Justin K. Aller
Pittsburgh was barely projected to stay within four touchdowns of Notre Dame last weekend and very nearly pulled a narrative-changing upset. Might TCU or California do the same this coming Saturday?
We're reaching unchartered waters here. I said last week that when it comes to national title races in college football, November tends to clean up a lot of messes. We have quite often entered the 11th month with numerous national title contenders and a lot of big games, and more often than not, the picture gets a lot clearer -- not completely clear, mind you, but clearer -- by the time December rolls around.
Last Saturday reminded us that there are plenty of grenades left for each of the country's undefeated teams to dodge. Alabama almost lost at LSU, Oregon needed 62 points to escape USC with a win, and Notre Dame encountered a much, much stiffer battle with Pittsburgh than anybody anticipated, one the Irish were lucky to survive.
It was a tricky week for your four major, undefeated teams -- Alabama, Kansas State, Notre Dame, Oregon (sorry, Louisville, but we'll get to you in a moment) -- but everybody survived.
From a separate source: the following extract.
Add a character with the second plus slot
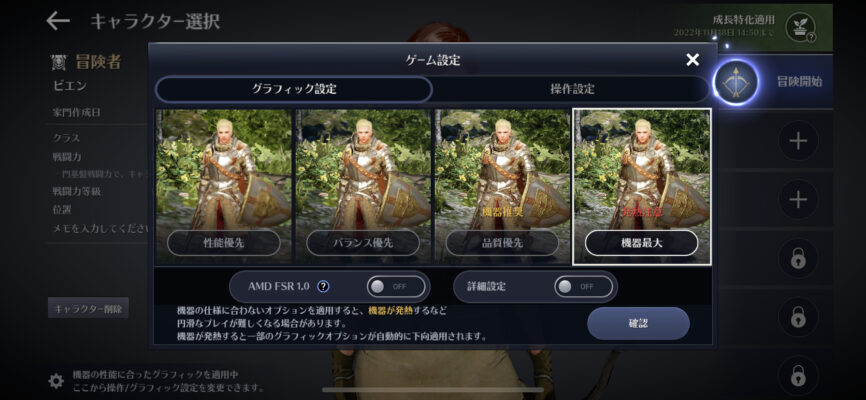866x400 pixels. [x=798, y=199]
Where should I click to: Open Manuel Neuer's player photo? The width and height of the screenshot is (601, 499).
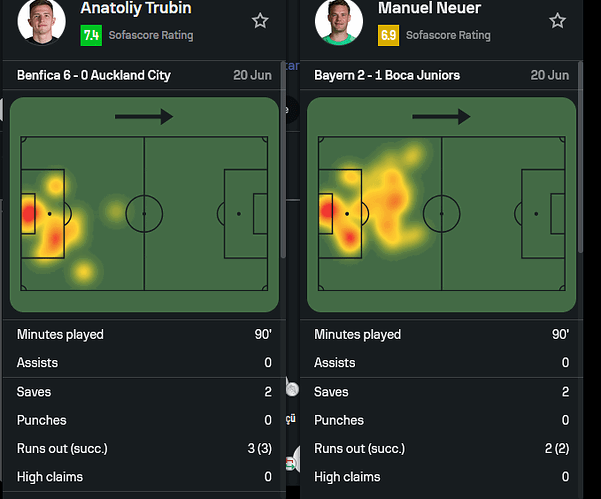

But here's the deal: aside from a pair of Thanksgiving weekend rivalry games, there aren't many sure tests remaining on the slate for these four teams.
The roads look easy ...
Using F/+ projections as a guide, there are only two games remaining in which one of the four undefeateds is projected to win by fewer than 10 points. Here are their remaining games, in order of closest F/+ projections. November 10 games are in bold.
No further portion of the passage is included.